Who's Running the Fed?

by: Mijka Samora

The news media reported Wednesday that Fed Chairman Ben Bernanke had spoken on the phone with former Treasury Secretary Robert Rubin after the Fed's decision to keep interest rates unchanged in August. Mr. Bernanke also had conversations with Lewis Ranieri, founder of Hyperion Capital Management, and Raymond Dalio, president of Bridgewater Associates.

Mr. Rubin had a long career at Goldman Sachs and is now chairman of the executive committee and a director of Citigroup. Mr. Ranieri, according to Bloomberg News, is a former vice-chairman of Salomon Brothers (now part of Citigroup) and is 'a pioneer in the mortgage-backed securities market'. Bridgewater is the fourth largest US hedge fund with assets under management of $32 billion, according to HedgeFund Intelligence's Absolute Return magazine.

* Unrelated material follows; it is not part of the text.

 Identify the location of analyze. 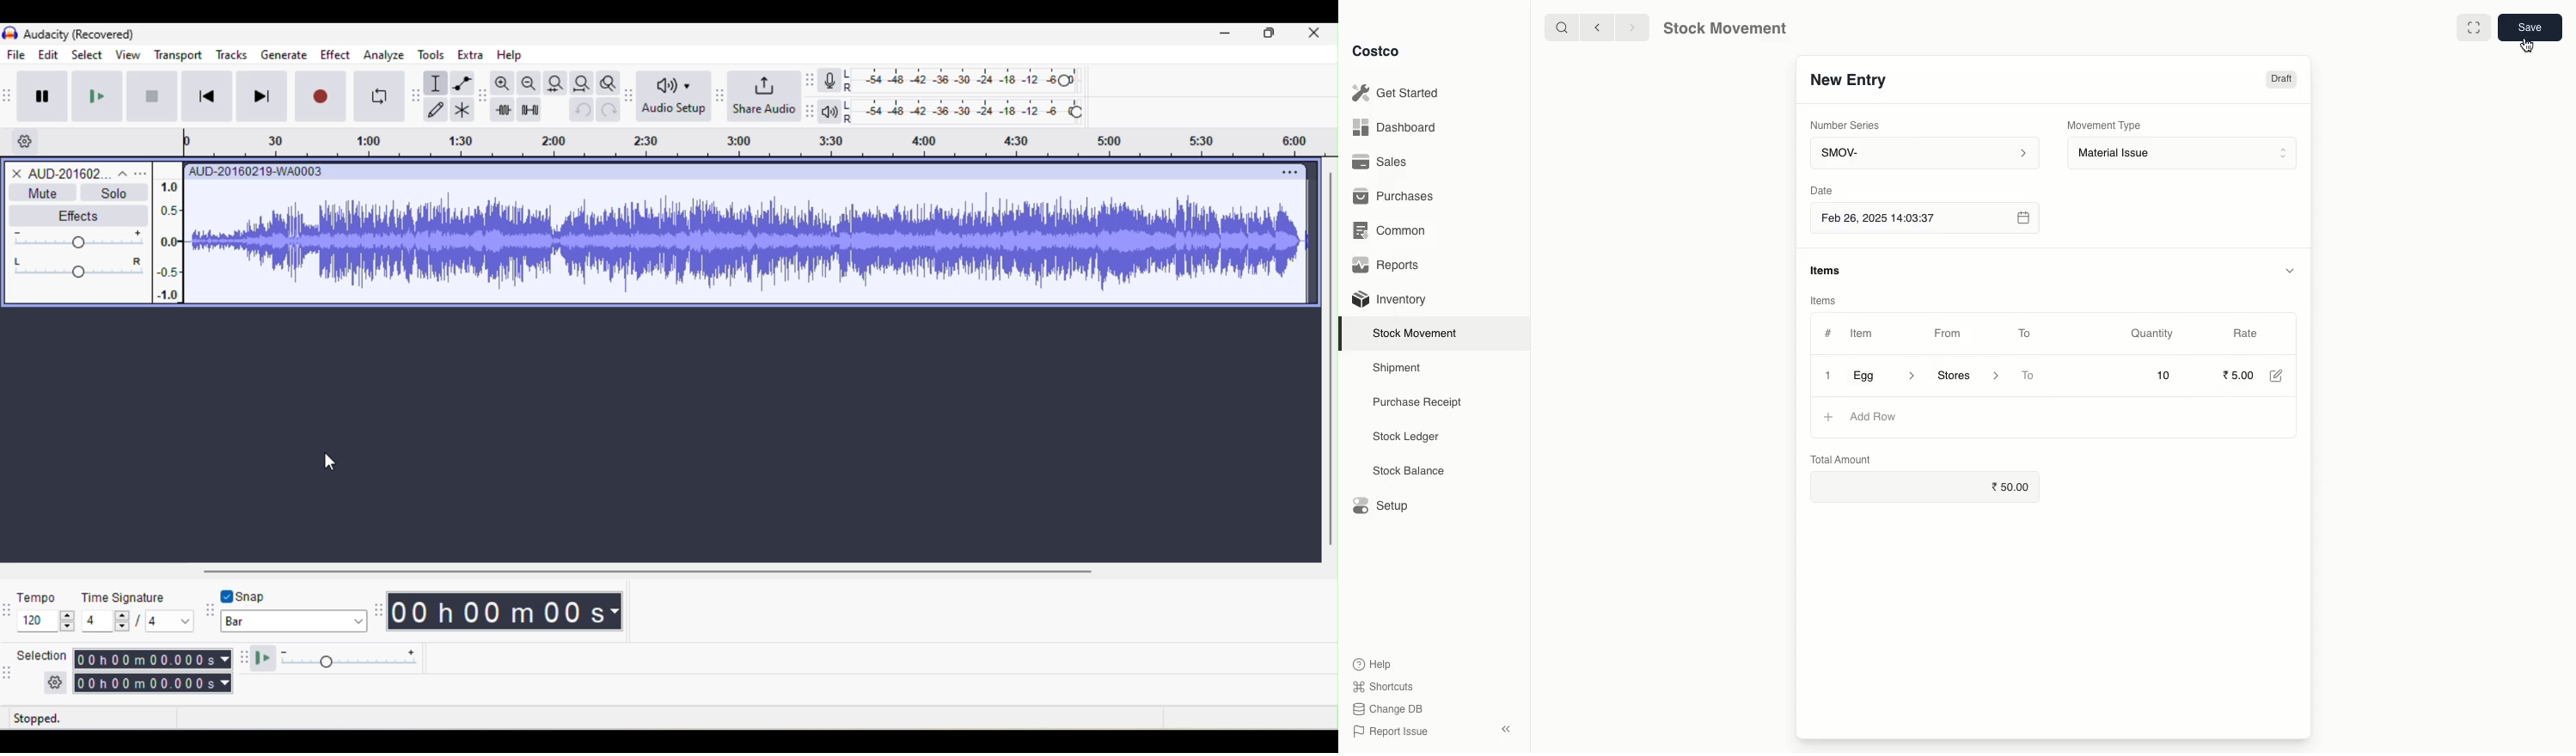
(383, 57).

Subsequent to these discussions, the Fed reversed its inflation-fighting stance and made aggressive interest rate cuts in September. It does not take a huge stretch of the imagination to speculate that Mr. Bernanke was more than a little influenced by his Wall Street contacts. His discussions with bankers and investors probably emphasized the near-term benefits of cutting rates, and likely downplayed the longer-term damage of moral hazard and lost credibility. These conversations were more likely to highlight the imminent risk of a credit crunch and the need for urgent intervention, and less likely to voice concern on the state of the US dollar and the emergence of inflationary pressures.

The power centers of Wall Street, big banks and hedge funds, now run the Federal Reserve because there are now too many large banks and too many large hedge funds that are too big to fail. It was relatively easy to deal with one LTCM collapse in 1998. Imagine a dozen LTCMs taking place at the same time. One major failure could cascade through the system and have catastrophic consequences. How did we get here? Perhaps the repeal of Glass-Steagall and the explosive growth of unregulated hedge funds are a good explanation. None of this is a good omen for the future.